In occasione della presentazione dell’indagine presso il Senato della Repubblica, Francesca Merzagora, Presidente Fondazione Onda, ha spiegato:

una malattia che muta radicalmente lo scenario e le prospettive di vita delle pazienti vissuta come un invasore mostruoso, e che attiva meccanismi di difesa estremi come la negazione, nel tentativo di allontanare il ‘male’ da sé e predisporsi a lottare per sconfiggerlo. È questo il primo aspetto che emerge dalla nostra indagine sulle donne colpite da tumore all’ovaio o all’endometrio. La presenza di metastasi già all’esordio è un ‘trauma nel trauma’, talmente angosciante che in alcuni casi è in qualche modo ignorata, rimossa, in molti altri attiva sensi di colpa per la mancata prevenzione. Di fronte a questo impatto spesso le donne si sentono prive di un percorso che le rassicuri, che dia loro informazioni dettagliate sulle possibilità di cura, che attivi una piena presa in carico. L’obiettivo del nostro lavoro di mappatura è proprio questo: aiutare queste donne a orientarsi in un percorso già difficile, con tutti gli strumenti che ci sono per affrontare al meglio la loro condizione.”

Una presa in carico spesso poco strutturata

Per quanto riguarda l’impatto con le strutture ospedaliere, emerge spesso una presa in carico poco coordinata e strutturata, in cui hanno molto spazio fattori casuali e soggettivi, con un percorso di accertamenti diagnostici e di cure con tempi lunghi e incerti, nonché obiettivi poco chiari.

Significative, per esempio, sono le indicazioni che emergono dall’indagine di una tendenziale mancanza di consapevolezza e conoscenza, che toccano temi come il ruolo della chemioterapia in associazione alla chirurgia, le possibilità offerte dalla terapia orale nel carcinoma ovarico o le potenzialità delle diagnosi molecolari nell’orientare le scelte terapeutiche. Emerge inoltre il bisogno di poter fare riferimento a centri specializzati vicini al domicilio dove si possa accedere a un percorso multidisciplinare accogliente e protettivo, con obiettivi terapeutici chiari e condivisi.

Sul tema dell’assistenza ospedaliera, Roberto Angioli, presidente della Società Italiana Oncologia Ginecologica (SIOG), ha dichiarato:

centri di riferimento, medicina del territorio e multidisciplinarietà: queste le tre parole chiave del patient journey; per garantire una presa in carico effettiva della paziente, in grado di superare le criticità organizzative, è necessario disegnare l’intero percorso che integra in modo armonico le singole fasi del processo di cura, dall’accesso alla diagnosi, ai trattamenti, al follow-up della paziente oncologica, senza dimenticare l’importanza che le cure palliative hanno in questo ‘viaggio’.”

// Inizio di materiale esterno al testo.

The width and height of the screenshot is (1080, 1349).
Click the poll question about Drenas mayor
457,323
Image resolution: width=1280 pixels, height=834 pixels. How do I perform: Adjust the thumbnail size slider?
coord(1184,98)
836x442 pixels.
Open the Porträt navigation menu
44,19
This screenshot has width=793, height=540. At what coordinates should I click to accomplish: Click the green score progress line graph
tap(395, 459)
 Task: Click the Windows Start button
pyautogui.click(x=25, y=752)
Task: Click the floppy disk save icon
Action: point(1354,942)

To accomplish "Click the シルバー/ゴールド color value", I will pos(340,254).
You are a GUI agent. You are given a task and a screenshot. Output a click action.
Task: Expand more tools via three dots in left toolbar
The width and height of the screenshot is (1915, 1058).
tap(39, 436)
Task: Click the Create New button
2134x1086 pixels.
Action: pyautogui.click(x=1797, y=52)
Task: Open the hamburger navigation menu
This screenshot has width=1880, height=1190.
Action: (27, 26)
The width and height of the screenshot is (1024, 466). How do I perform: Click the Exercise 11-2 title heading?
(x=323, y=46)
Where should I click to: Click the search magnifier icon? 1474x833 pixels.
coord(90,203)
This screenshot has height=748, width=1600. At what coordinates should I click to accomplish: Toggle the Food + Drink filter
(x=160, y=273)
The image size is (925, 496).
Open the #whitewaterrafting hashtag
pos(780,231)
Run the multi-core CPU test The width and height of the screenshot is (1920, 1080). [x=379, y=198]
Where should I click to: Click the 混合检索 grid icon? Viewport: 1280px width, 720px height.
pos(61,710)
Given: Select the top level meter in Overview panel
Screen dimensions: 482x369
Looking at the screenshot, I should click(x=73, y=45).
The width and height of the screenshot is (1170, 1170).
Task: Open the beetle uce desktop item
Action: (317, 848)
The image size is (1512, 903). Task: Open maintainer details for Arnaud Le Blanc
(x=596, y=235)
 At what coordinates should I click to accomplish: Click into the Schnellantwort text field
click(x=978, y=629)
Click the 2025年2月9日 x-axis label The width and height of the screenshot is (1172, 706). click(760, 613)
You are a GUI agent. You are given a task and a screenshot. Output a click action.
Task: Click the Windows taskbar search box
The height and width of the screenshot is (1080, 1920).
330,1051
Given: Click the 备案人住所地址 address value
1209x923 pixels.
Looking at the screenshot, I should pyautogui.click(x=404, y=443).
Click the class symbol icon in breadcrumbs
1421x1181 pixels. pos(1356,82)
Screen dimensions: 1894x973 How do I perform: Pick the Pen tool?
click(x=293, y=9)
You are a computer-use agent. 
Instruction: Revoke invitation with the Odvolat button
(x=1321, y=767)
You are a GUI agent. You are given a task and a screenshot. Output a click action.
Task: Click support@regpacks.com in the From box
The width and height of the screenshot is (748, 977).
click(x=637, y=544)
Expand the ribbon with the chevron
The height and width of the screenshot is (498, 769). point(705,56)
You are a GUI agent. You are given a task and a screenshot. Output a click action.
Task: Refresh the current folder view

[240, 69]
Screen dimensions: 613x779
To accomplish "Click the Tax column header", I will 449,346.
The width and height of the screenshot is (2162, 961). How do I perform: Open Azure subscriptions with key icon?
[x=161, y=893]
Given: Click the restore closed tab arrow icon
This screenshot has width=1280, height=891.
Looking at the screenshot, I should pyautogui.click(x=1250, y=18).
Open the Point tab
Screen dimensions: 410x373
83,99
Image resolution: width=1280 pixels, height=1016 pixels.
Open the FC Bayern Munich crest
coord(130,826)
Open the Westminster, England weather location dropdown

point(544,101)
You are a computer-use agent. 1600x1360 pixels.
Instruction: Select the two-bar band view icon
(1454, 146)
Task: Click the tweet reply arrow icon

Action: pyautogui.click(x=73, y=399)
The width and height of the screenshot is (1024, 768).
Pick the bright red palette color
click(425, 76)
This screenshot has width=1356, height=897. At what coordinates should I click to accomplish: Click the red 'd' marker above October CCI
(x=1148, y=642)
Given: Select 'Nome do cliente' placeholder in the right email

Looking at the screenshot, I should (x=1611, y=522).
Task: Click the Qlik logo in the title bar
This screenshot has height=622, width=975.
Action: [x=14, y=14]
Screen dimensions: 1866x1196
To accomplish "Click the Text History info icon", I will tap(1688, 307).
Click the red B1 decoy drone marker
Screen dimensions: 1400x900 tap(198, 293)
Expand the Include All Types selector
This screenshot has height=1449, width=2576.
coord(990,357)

Rimangono differenze nell’assistenza tra le regioni

Occorre infine sottolineare come permangono ancora forti differenze tra una regione e l’altra nella qualità dell’assistenza. Sull’argomento, è intervenuta la senatrice Maria Domenica Castellone, vicepresidente del Senato della Repubblica:

anche nell’ambito dell’oncologia ginecologica, grazie alla ricerca, abbiamo a disposizione metodi diagnostici e percorsi di cura sempre più innovativi, ma permane il gap territoriale e dunque resta obiettivo prioritario mettere in campo ogni iniziativa tesa a ridurre, fino a cancellarlo del tutto, il divario provocato dalla disparità nell’approccio al trattamento di patologie tumorali. Nelle regioni più virtuose, dove si è proceduto nella riorganizzazione a rete dei presidi ospedalieri e dell’offerta sanitaria, è più semplice accedere alla diagnostica preventiva e anche a percorsi di cura più efficaci mentre il dato più significativo delle regioni meno virtuose resta quello dei viaggi della speranza, ossia il fenomeno migratorio di chi è costretto a spostarsi in altre regioni dalla propria per potersi curare. La direzione da intraprendere è sicuramente quella che ci vede compatti nell’investire sempre di più in ricerca. Ma soprattutto dobbiamo colmare i divari, in prevenzione, diagnosi e cura. Ecco perché sentir parlare di rafforzare il potere delle regioni e di applicare l’autonomia differenziata non può vederci d’accordo. La storia e la pandemia ci hanno mostrato che le disuguaglianze indeboliscono l’intero Paese e proprio in virtù di questo insegnamento io spero che non si perda di vista l’obiettivo primario, quello di rafforzare la nostra sanità e di farlo omogeneamente, da Nord a Sud.”